Authors: Arthur Machen

Tags: #ghost stories, #Fantasy, #Horror, #Lovecraft, #occult

“Excuse me, Miss Leicester,” he said with cold politeness, “I cannot assist you.”

“Ah!” she said sadly, “I have offended you in some way. Tell me what I have done, and I will ask you to forgive me.”

“You are mistaken,” said Dyson, grabbing his hat, but speaking with some difficulty; “you have done nothing. But, as I say, I cannot help you. Perhaps,” he added, with some tinge of sarcasm, “my friend Russell might be of service.”
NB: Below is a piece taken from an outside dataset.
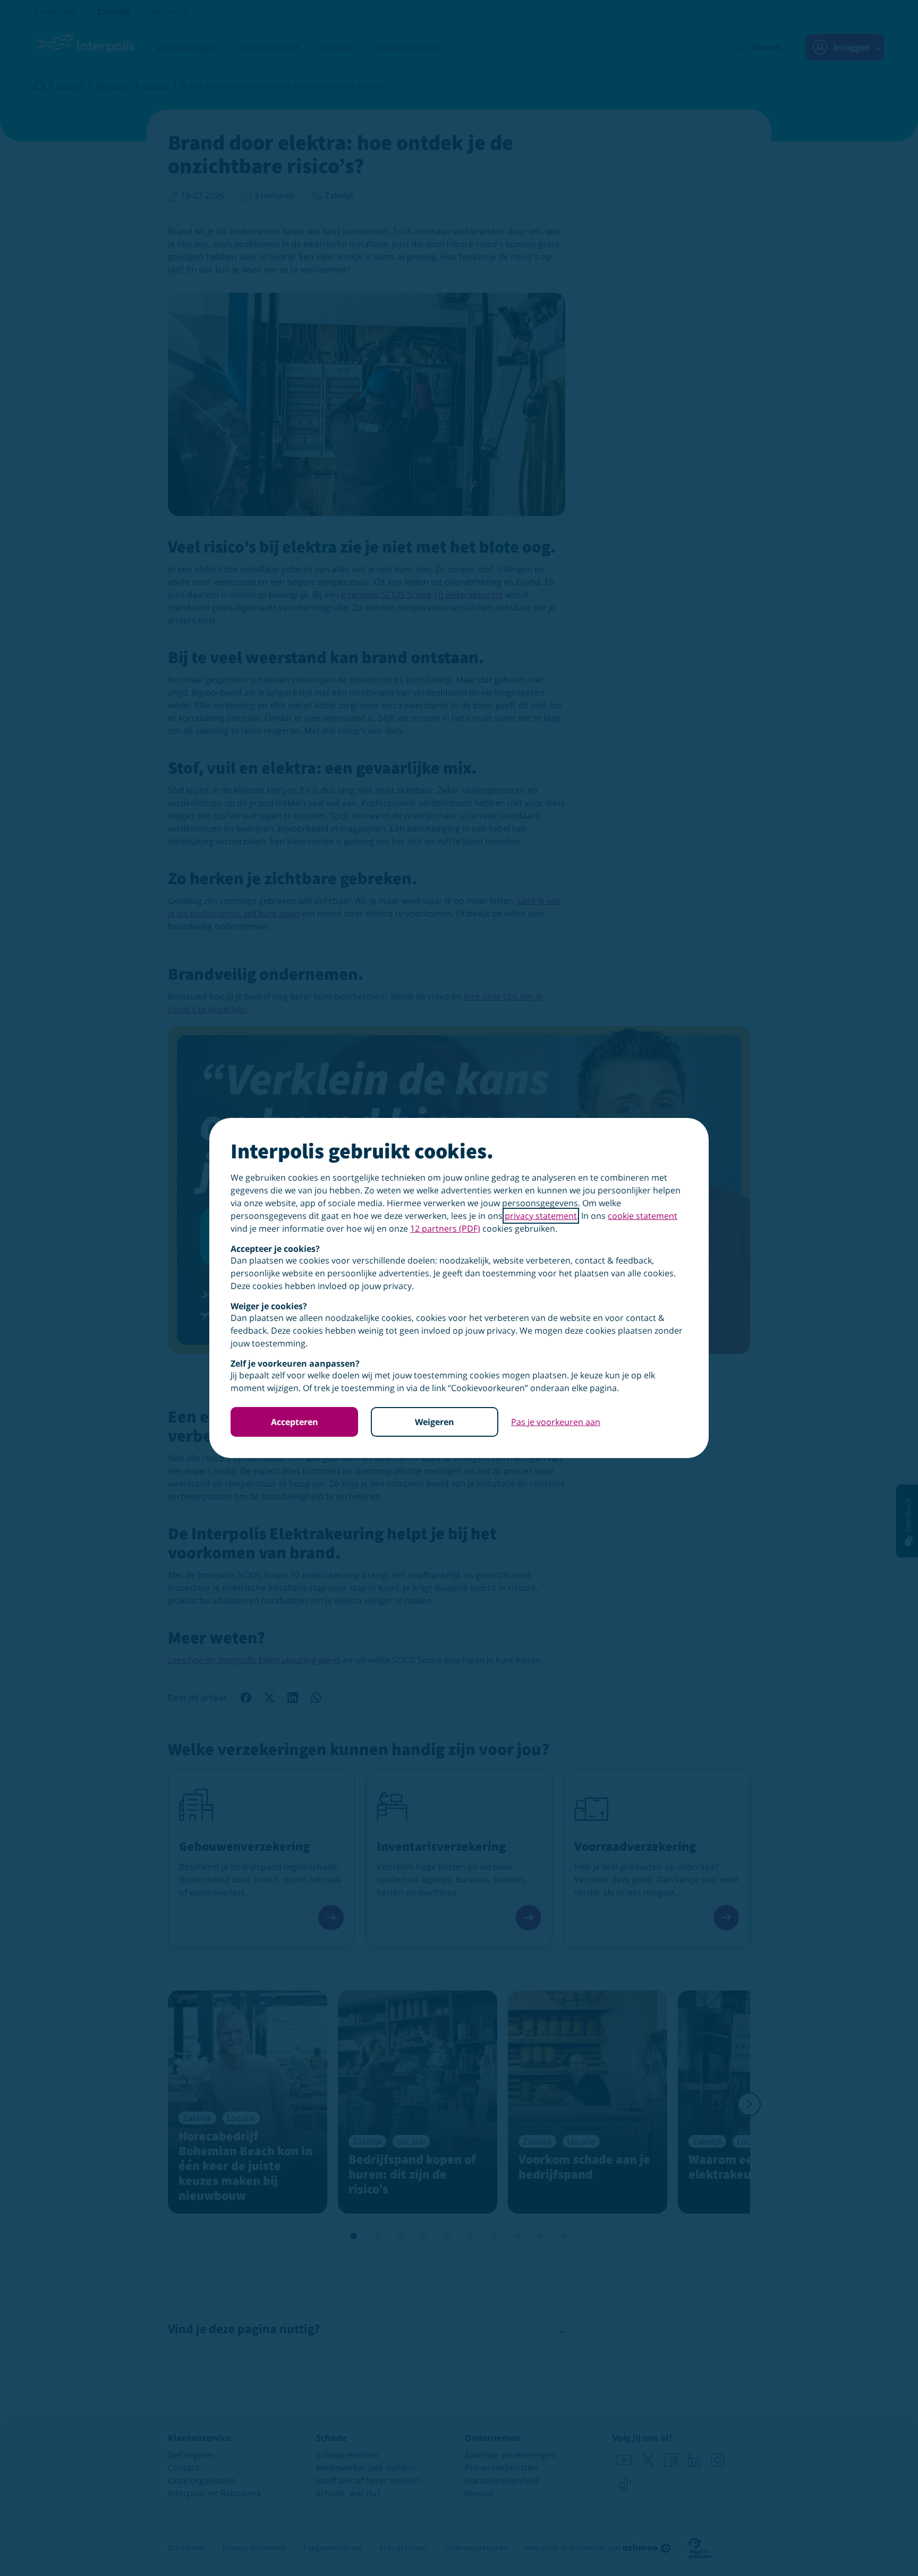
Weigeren (434, 1422)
“Thank you,” she replied; “I will try him,” and the lady went off into a shriek of laughter, which filled up Mr. Dyson’s cup of scandal and confusion.

He left the house shortly afterwards, and had the peculiar delight of a five-mile walk, through streets which slowly changed from black to gray, and from gray to shining passages of glory for the sun to brighten. Here and there he met or overtook strayed revellers, but he reflected that no one could have spent the night in a more futile fashion than himself; and when he reached his home he had made resolves for reformation. He decided that he would abjure all Milesian and Arabian methods of entertainment, and subscribe to Mudie’s for a regular supply of mild and innocuous romance.
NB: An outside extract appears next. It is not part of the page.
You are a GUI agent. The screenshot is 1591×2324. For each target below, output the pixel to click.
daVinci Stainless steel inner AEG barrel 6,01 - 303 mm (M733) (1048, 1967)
STRANGE OCCURRENCE IN CLERKENWELL.

Mr. Dyson had inhabited for some years a couple of rooms in a moderately quiet street in Bloomsbury, where, as he somewhat pompously expressed it, he held his finger on the pulse of life without being deafened with the thousand rumors of the main arteries of London. It was to him a source of peculiar, if esoteric gratification, that from the adjacent corner of Tottenham Court Road a hundred lines of omnibuses went to the four quarters of the town; he would dilate on the facilities for visiting Dalston, and dwell on the admirable line that knew extremest Ealing and the streets beyond Whitechapel. His rooms, which had been originally “furnished apartments,” he had gradually purged of their more peccant parts; and though one would not find here the glowing splendors of his old chambers in the street off the Strand, there was something of severe grace about the appointments which did credit to his taste. The rugs were old, and of the true faded beauty; the etchings, nearly all of them proofs printed by the artist, made a good show with broad white margins and black frames, and there was no spurious black oak. Indeed, there was but little furniture of any kind: a plain and honest table, square and sturdy, stood in one corner; a seventeenth century settle fronted the hearth; and two wooden elbow-chairs, and a bookshelf of the Empire made up the equipment, with an exception worthy of note. For Dyson cared for none of these things. His place was at his own bureau, a quaint old piece of lacquered-work at which he would sit for hour after hour, with his back to the room, engaged in the desperate pursuit of literature, or, as he termed his profession, the chase of the phrase. The neat array of pigeon-holes and drawers teemed and overflowed with manuscript and note-books, the experiments and efforts of many years; and the inner well, a vast and cavernous receptacle, was stuffed with accumulated ideas. Dyson was a craftsman who gloved all the detail and the technique of his work intensely; and if, as has been hinted, he deluded himself a little with the name of artist, yet his amusements were eminently harmless, and, so far as can be ascertained, he (or the publishers) had chosen the good part of not tiring the world with printed matter.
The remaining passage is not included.